### BRANO SCELTO ###

Roma: una mostra fotografica per scoprire la vita in carcere

 

Ansa, 20 settembre 2007

 

Fino al 25 settembre presso la Galleria L’Agostiniana, Piazza del Popolo, rimarranno esposte le 200 opere provenienti dalle carceri di tutto il mondo. La mostra è promossa dalla ICCPPC - International Commission for Catholic Prisoners Pastoral Cure, col patrocinio del Comune di Roma. Si tratta di una iniziativa nata durante l’anno del Giubileo delle carceri e del Giubileo del 2000 che ha portato alla selezione di 200 tra le 1500 opere inviate dalle carceri di tutto il mondo. Per i detenuti è stata l’occasione di esprimere i propri sentimenti attraverso le arti grafiche. Una iniziativa che si inserisce nel difficile contesto del reinserimento nella società. Orari d’apertura: dal lunedì al sabato ore 10.00-12.00 e 16.00-19.00; la domenica ore 10.00-13.00.

Immigrazione: storia di Imed, ex detenuto diventato scrittore

 

Culture Migranti, 20 settembre 2007

 

Imed Mehadheb, tunisino, è stato studente, immigrato, carcerato, fuggitivo, e infine scrittore. Ora vive il suo esilio lontano dall’Italia, traducendo le memorie del più famoso scrittore tunisino Shabbi, e mettendo mano al suo blog, ricco di spunti sul presente e sulla condizione di disagio degli immigrati.

 

Quando hai iniziato a pensare di lasciare la Tunisia?

Nel 1982, prima di compiere 21 anni, ero studente di architettura e ignoravo che la vita non è mai il sentiero già tracciato che disegniamo. Detestavo continuare a piegarmi alla beatitudine del cattivo presente, come faceva mio padre.

Avevo messo dei soldi da parte anche lavorando al restauro di un cinema. Ho acquistato un biglietto aereo per Roma e partii salutando solo mia madre che credeva stessi andando a Gerba, una isola nel Sud della Tunisia. Rividi mia madre solo dopo 18 anni, ed è stato in una sala colloqui del carcere torinese "Le Vallette". Non so se si tratta di una verità oppure è un semplice modo per non assumere certe responsabilità; tuttavia, mi piace ripetere che l’umanità non è libera, non lo è mai stata, poiché non lei ma il caso ha sempre avuto diritto alla prima mossa, quella che condiziona tutte le altre.

 

Quali erano i tuoi progetti?

### MATERIALE DI RIFERIMENTO ###

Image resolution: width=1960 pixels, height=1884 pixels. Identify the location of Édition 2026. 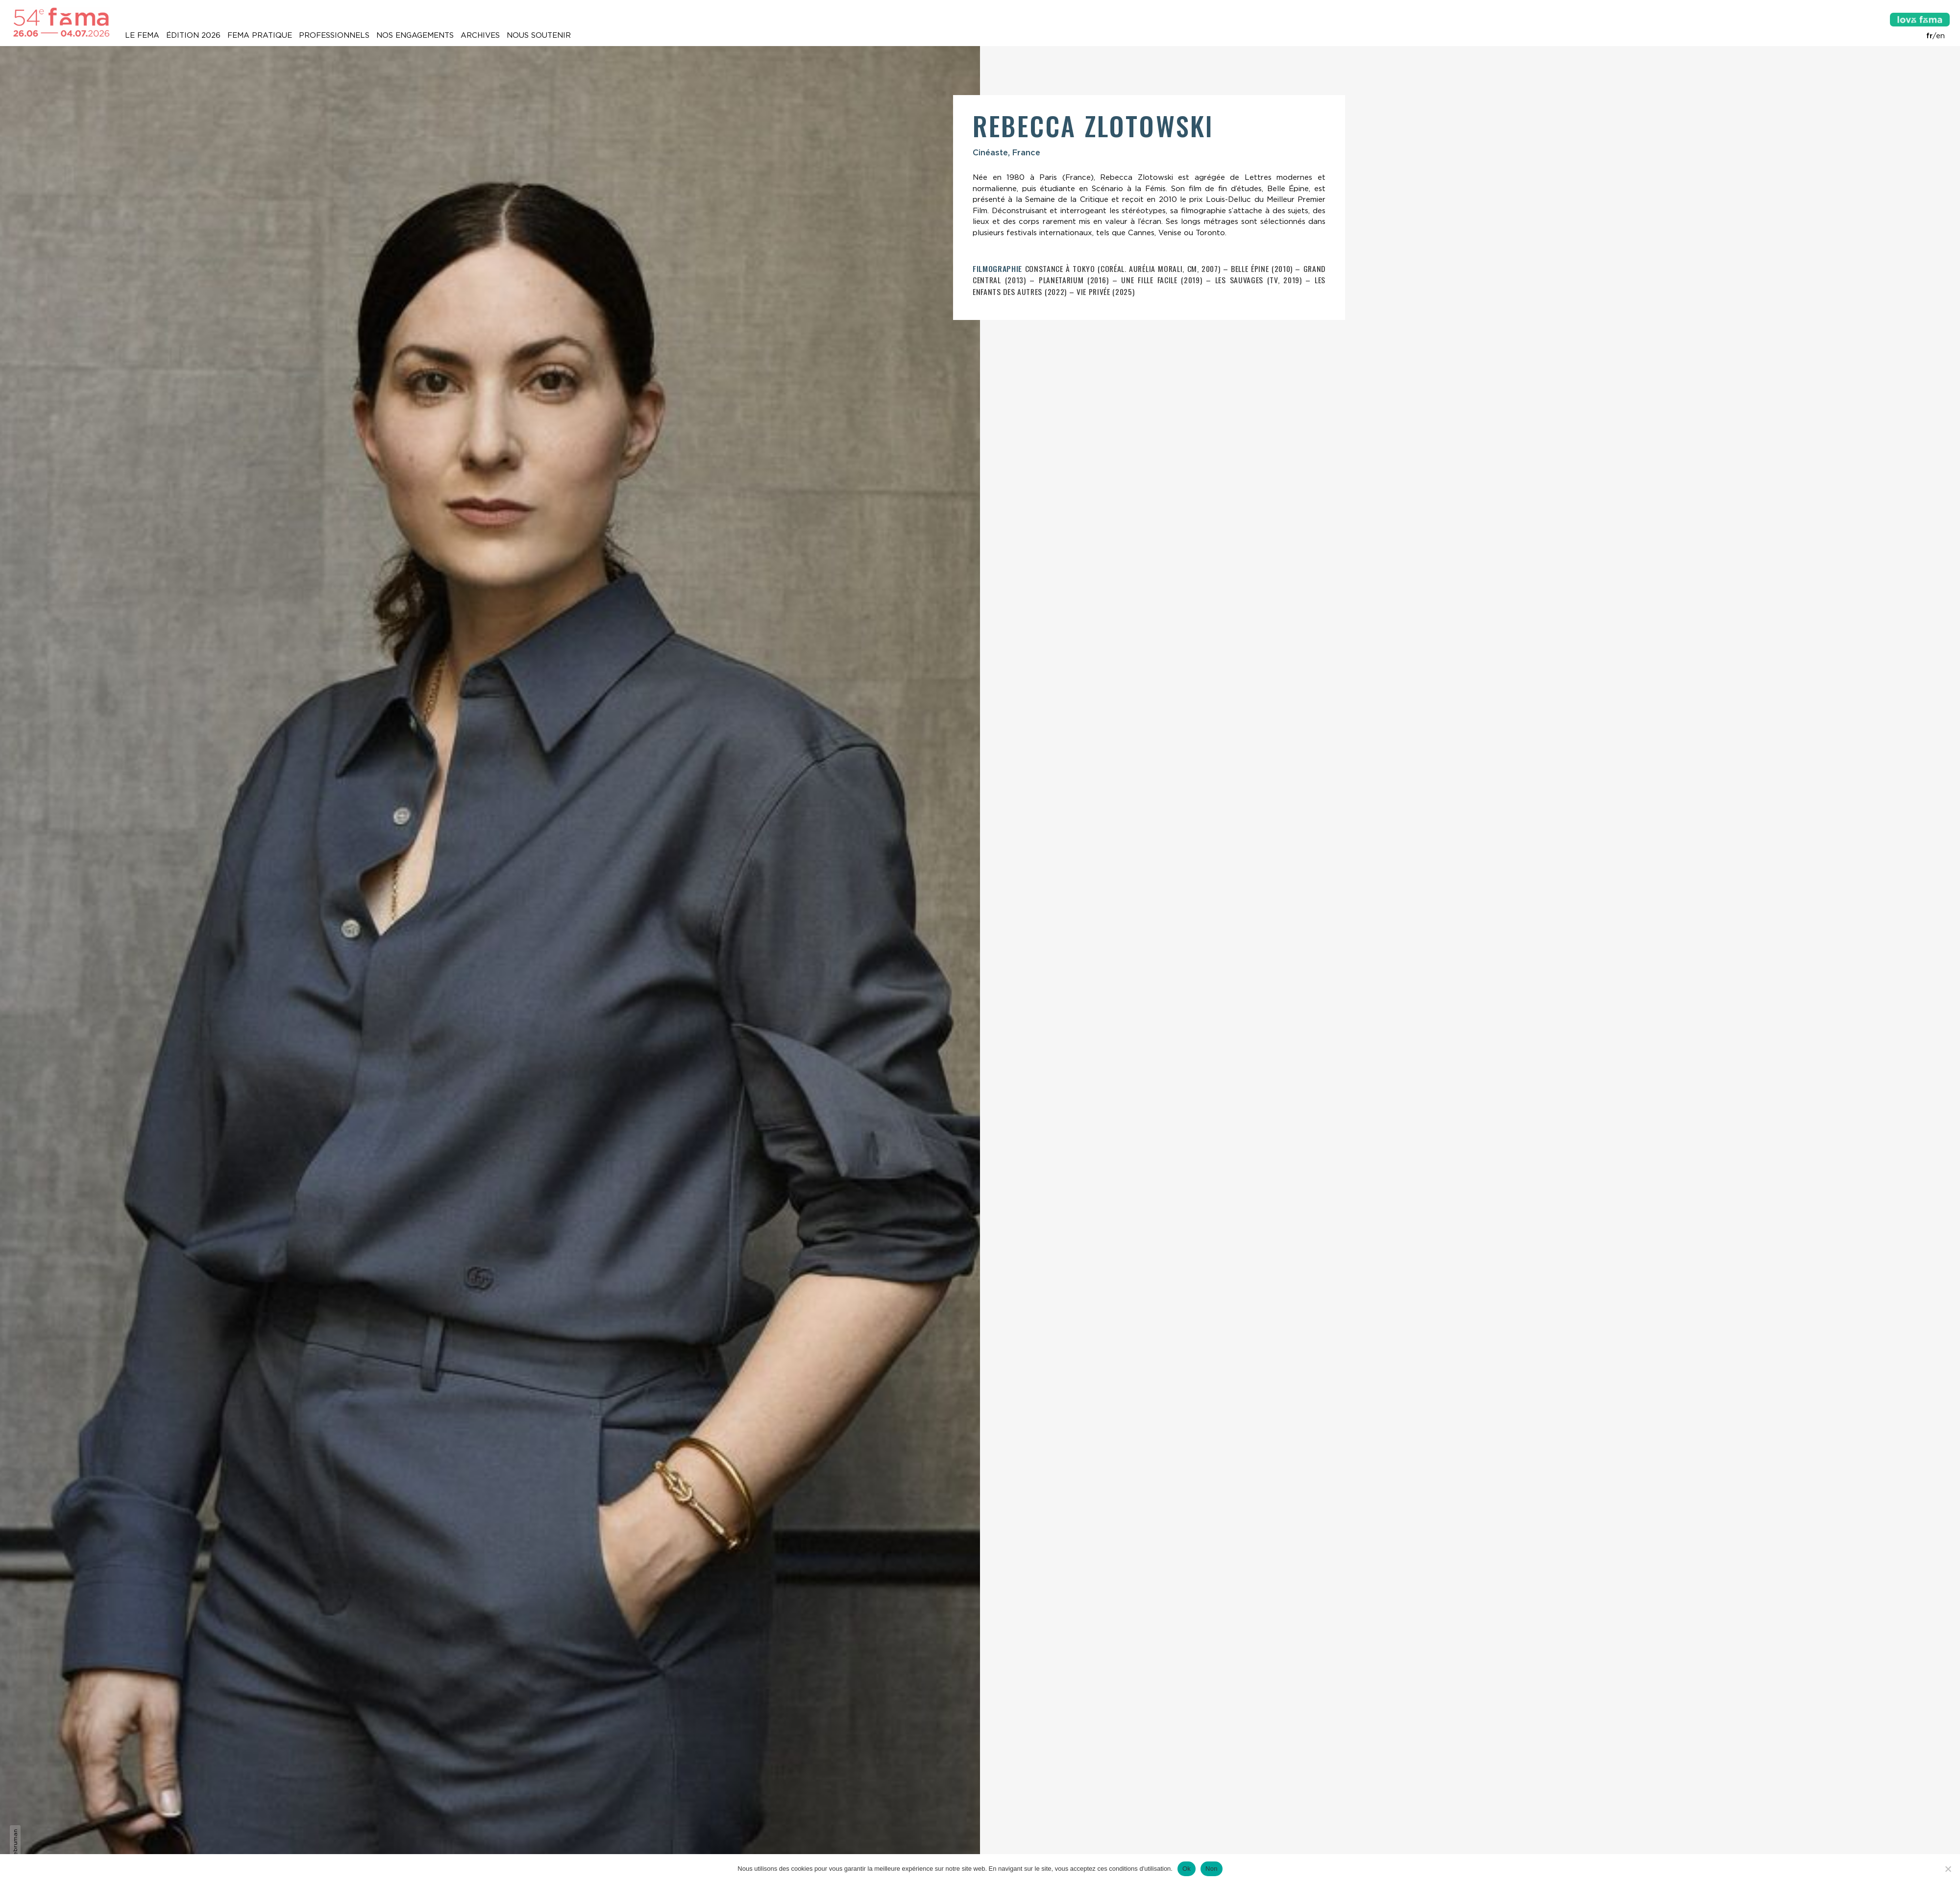
(193, 35).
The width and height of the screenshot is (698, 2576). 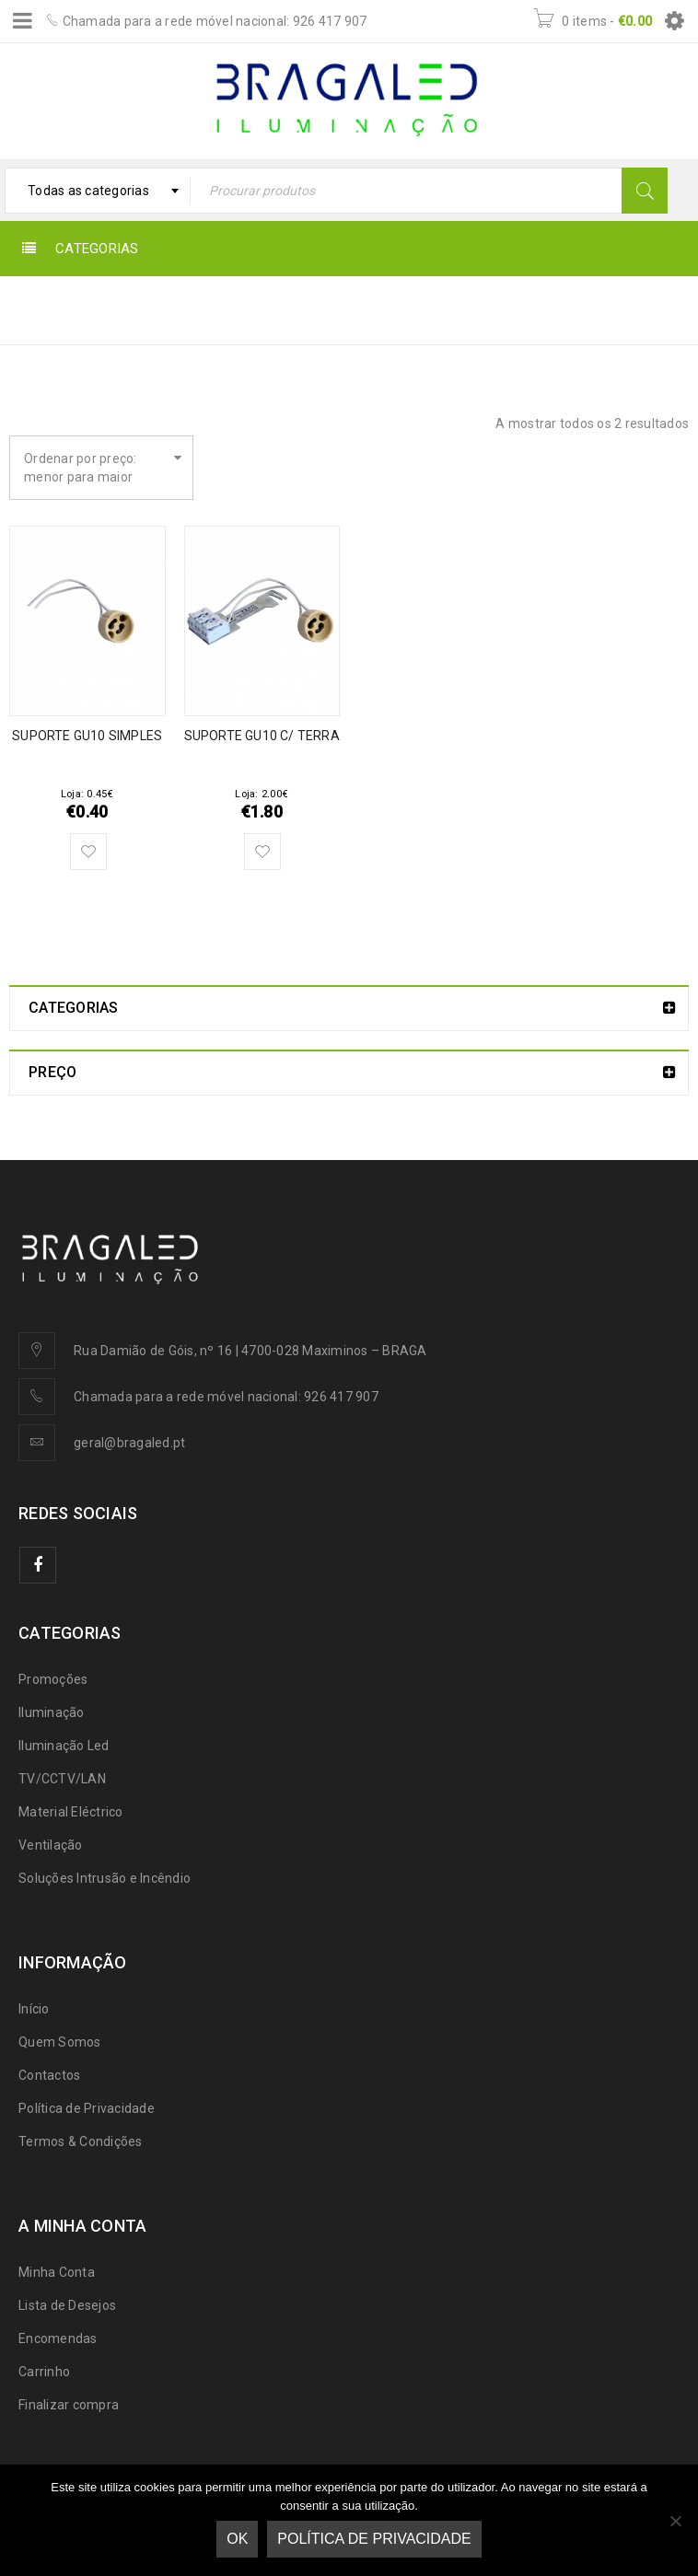 I want to click on Contactos, so click(x=49, y=2075).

###

ESERCIZI PROPOSTI:
#1 In una a tre frasi, spieghi perché, nel brano scelto, Imed Mehadheb afferma che l'umanità non è libera.
#2 Prosegua l'intervista a Imed Mehadheb dopo l'ultima domanda riportata nel brano scelto.
Le righe costituiscono materiale distinto dal brano.

SOLUZIONI:
#1 Secondo Imed Mehadheb, l'umanità non è libera perché non è lei, ma il caso, ad aver sempre avuto diritto alla prima mossa. È questa mossa a condizionare tutte le altre.

#2
Quando lasciai la Tunisia nel 1982, pensavo di rimanere all’estero giusto il tempo di laurearmi in architettura. Scelsi la Scandinavia come destinazione perché all’epoca arrivavano notizie positive sulla Svezia, dove c’erano aiuti per gli stranieri, la società non era repressiva e le belle donne bionde erano disinibite.

Certo, anni dopo, sicuramente perché ero diventato un po’ meno ingenuo e molto meno sciocco, scoppiai a ridere vedendo il film con Alberto Sordi che, come me, pensava di trovare una svedese ad aspettarlo appena sceso dal treno. Mi riferisco a "Il diavolo" regia di Gian Luigi Polidoro.

 

Cosa successe invece?

Giunsi a Roma il 27 luglio 1982. L’indomani presi il treno e andai in Svizzera. A Basilea, la polizia di frontiera francese mi rifiutò l’autorizzazione ad attraversare la Francia, anche se avevo un biglietto per Amsterdam e non occorreva alcun visto d’ingresso per i cittadini tunisini a quei tempi. Grazie all’aiuto di uno scambista delle ferrovie svizzere al quale avevo detto in lacrime che dovevo salire assolutamente sul treno dei miei sogni, attraversai la Francia e scesi nella stazione di Amsterdam. Per evitare problemi con la Germania che esigeva il visto d’ingresso già allora, presi un aereo per la Danimarca, pensavo che da lì avrei raggiunto la Svezia con un mezzo più economico.

Appena sbarcato a Copenaghen, la polizia di frontiera, mi fece pagare un biglietto con i miei pochi soldi e mi rimandò con lo stesso aereo in Olanda. Per quale motivo? Secondo loro non avevo abbastanza denaro. Credo che sia stato in questo bivio che la mia vita oscillò e cominciò a precipitare nel vuoto. Senza aver commesso alcun reato, la polizia di frontiera olandese mi rinchiuse in una cella di sicurezza per ben cinque giorni. Poi, sono stato rispedito a Roma pagando mio malgrado il biglietto con i pochi soldi che mi rimanevano.

 

Come reagisti a questa situazione?

Ho incrociato alla Stazione Termini un egiziano che mi propose di andare a lavorare in un circo vicino Napoli. Andai con lui. La mattina, appena ho iniziato a lavorare, un lama mi sputò in faccia. Lì per lì non capii il messaggio! Per circa una settimana, feci di tutto, accudivo gli animali, pulivo, durante gli spettacoli entravo in pista per spostare gli attrezzi vestito da clown e partecipavo allo smontaggio e montaggio del tendone. Dormivo in una roulotte sudicia e il cibo era scarso, mentre io volevo di meglio. Decisi di andare via dopo sei giorni, ma il padrone non mi volle pagare: "Ti ho pagato il treno, ti ho dato da mangiare e da dormire, non ti devo niente". Tornai a Roma senza soldi, nascosto sotto il sedile di una vagone ferroviario. Mi misi a rubare e a delinquere. Il 31 agosto 1982 iniziò il battesimo del carcere. Due anni e due mesi per una rapina impropria.

 

Come hai vissuto quel primo periodo di carcere?

A Rebibbia, iniziai da solo ad apprendere la lingua italiana su un manuale francese in 90 lezioni. Poi imparai lo spagnolo, con lo stesso metodo, pensando di dare un esame all’ambasciata spagnola a Tunisi che mi avrebbe consentito l’ingresso all’università, dove avrei ripreso gli studi di architettura.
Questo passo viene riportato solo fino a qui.